You must calculate your purchase price in accordance with the rules.

Purchase price for works of art from the creator or their heirs

You must not reclaim any VAT charged by the supplier for works of art obtained from the creator or their heirs.

For businesses in Northern Ireland, if the work of art is an acquisition you should:

  • account for acquisition tax in box 2 of your VAT return
  • not recover the corresponding acquisition tax in box 4 (input tax)

You must calculate your purchase price in accordance with the rules.

The creator, or their heir, will have to account for output tax on the full hammer price, so they may ask you to sell the item under a standard margin scheme.

If you account for the sale under a standard margin scheme, you must show VAT separately on any invoice or statement you issue for charges for your services. This is so that the seller will be able to reclaim the input tax on those charges.

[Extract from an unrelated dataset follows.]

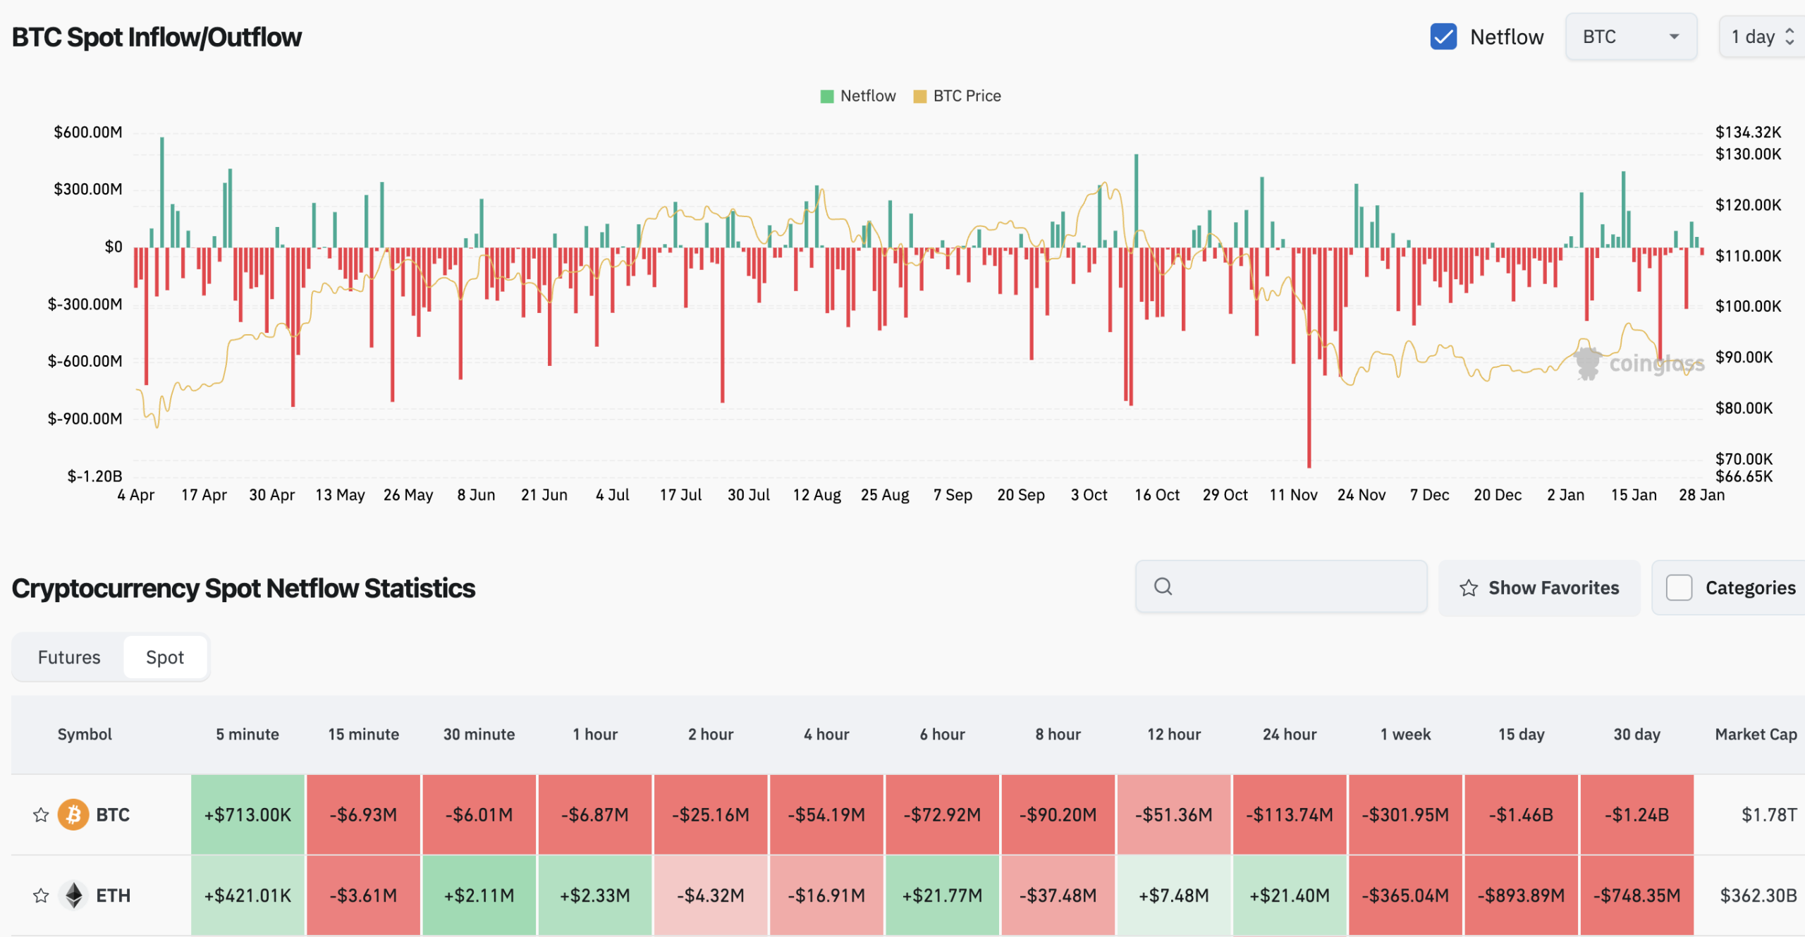Click the search magnifier icon
The height and width of the screenshot is (937, 1805).
1163,587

Your purchase price under the standard margin scheme option will be the hammer price only.

If you export goods

If you export goods to a destination outside the UK then you may be able to zero rate the sale, provided you can meet the conditions and time limits for zero rating.

If you can meet the conditions then you should insert ‘nil’ in the VAT due column of your stockbook and refer to the reason why you have closed the entry.

If someone is selling the goods on your behalf

You cannot usually zero rate an export if you sell the goods through an auctioneer or dealer who acts as an agent in their own name.

This is because the sale of the goods is treated as 2 separate supplies:

  • from you to the agent
  • from the agent to the purchaser

Your sale of the goods is a supply to the agent, rather than a supply to the final purchaser. It can only be treated as a zero-rated export if the agent is located outside the EU.

If you’re an auctioneer and sell the exported goods under the auctioneers’ scheme

If you’re acting in your own name, can meet the conditions for zero rating, the whole supply will be zero-rated.

However, you must obtain proof of export when you apply zero rating to the margin.

If you’re an auctioneer and sell the exported goods under a standard margin scheme

You’ll be able to sell the goods at the zero rate outside the scheme if you can meet the conditions, but your services will normally be standard-rated.